提供テキスト>
気になる顎の違和感!顎関節症は病院へ行くべき?
日常生活に支障が出る場合や放置していると悪化していくことが予想される場合でなければ、誰だってできれば医療機関にはかかりたくないもの。「あれ?何だかちょっとおかしいな」と思っても、しばらく様子を見るという人が殆どなのではないでしょうか。そんな「微妙な」症状の1つが、顎に関係する症状。例えば顎を開け閉めするとカクカクと音が鳴ったり、食べ物を噛んでいると顎がだるくなったり疲れたりするという人は、「顎関節症」を発症しているのかもしれません。
顎関節症は勿論医療機関で治療してもらえる「疾患」の1つですが、このような軽症の場合診察をためらう人も少なくないでしょう。実際、「顎の開け閉めで音が鳴る」という程度であれば世界的にも「治療の必要はなし」と見なされていますし、顎の痛みや口の開けにくさを感じても数日後には自然に解消されていることも多いため、1週間くらい様子を見て受診するかどうかを判断すると良いと言われています。
一方、命に係わる病気ではないものの、顎関節症も重症化すると顎だけでなく頭痛や肩こり、耳鳴り等を併発し、更には全身に影響が及ぶことさえあるため、放置しておくべきでないケースもあります。そこでここでは、顎関節症の症状や原因、治療法などをご紹介したいと思います。
顎関節症とは?

次の課題>
A - 顎関節症の文章によれば、顎の痛みや口の開けにくさを感じた場合、受診するかどうかはどのくらいの期間様子を見てから判断するとよいと言われていますか。
B - 顎関節症の文章を、末尾の見出し「顎関節症とは?」の後から引き取って書き進めてください。
項目はいずれも顎関節症の文章とは別個の資料です。

データ抜粋>
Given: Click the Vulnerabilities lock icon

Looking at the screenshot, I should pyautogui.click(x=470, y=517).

---

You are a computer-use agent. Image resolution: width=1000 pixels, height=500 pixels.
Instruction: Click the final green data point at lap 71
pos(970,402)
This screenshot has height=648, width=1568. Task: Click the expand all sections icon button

...

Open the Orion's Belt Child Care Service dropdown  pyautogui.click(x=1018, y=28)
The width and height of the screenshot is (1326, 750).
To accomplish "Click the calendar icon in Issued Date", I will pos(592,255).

課題ごとの出力>
A - 1週間くらいです。

B -
顎関節症とはその名の通り、耳の穴の手前にある顎の関節が原因で起こる疾患のことで、現在その病態によって4種類に分類されています。まず顎関節症の中でも最も多い病態とされているのが、顎関節内にある「関節円板」のずれ。関節円板は上顎と下顎を繋ぐ関節の間にあってクッションの役割を果たしているのですが、これが本来の位置より前方にずれてしまうと、口の開け閉めの際にカクカクと音が鳴ったり、更にずれが大きくなると口を開けたりものを噛んだりしようとするたびに痛みを感じるようになります。
この関節円板のずれ以外の病態としては、下顎を動かす筋肉がうまく働いていない状態、あるいは関節部分が傷ついて捻挫を起こしている状態もあり、これらの場合には口を開けようしたときに顎関節や頬、こめかみなどに痛みを感じるようになります。最後の4つ目は顎関節を形成している骨自体が変形してしまっている状態で、他の3つのケースと比べると比較的稀なのですが、高齢者や長く顎関節症を放置していた人に見られる病態とされています。
顎関節症の原因は?
これで顎関節症は関節円板や関節周囲の組織、筋肉の障害、あるいは関節の骨そのものの変形であることが分かりましたが、それではなぜ、それらの組織に障害や変形が起こってしまうのでしょうか。一言で言えば、それは「繰り返し顎関節や周辺組織に大きな負荷を与え続けているから」。しかしその「負荷」となる要因は実は1つではなく、幾つかの要因が重なり合って起こるとされており、これを「多因子病因説」と言います。
「多因子」の中には、噛み合わせの悪さ以外に歯ぎしりや食いしばりなども挙げられており、これらの癖はストレスにより無意識に行うことが多いことから、顎関節症がストレスと関連付けられることも少なくありません。また「TCH(歯列接触癖)」という不必要に上下の歯を接触させる癖を持っている人や、頬杖をつく癖、片側だけで噛む癖、うつぶせに寝る癖などを持っている人も、左右どちらかの顎関節に偏った負担をかけているため、顎関節症の罹患率を高めるとされています。
顎関節症の治療法は?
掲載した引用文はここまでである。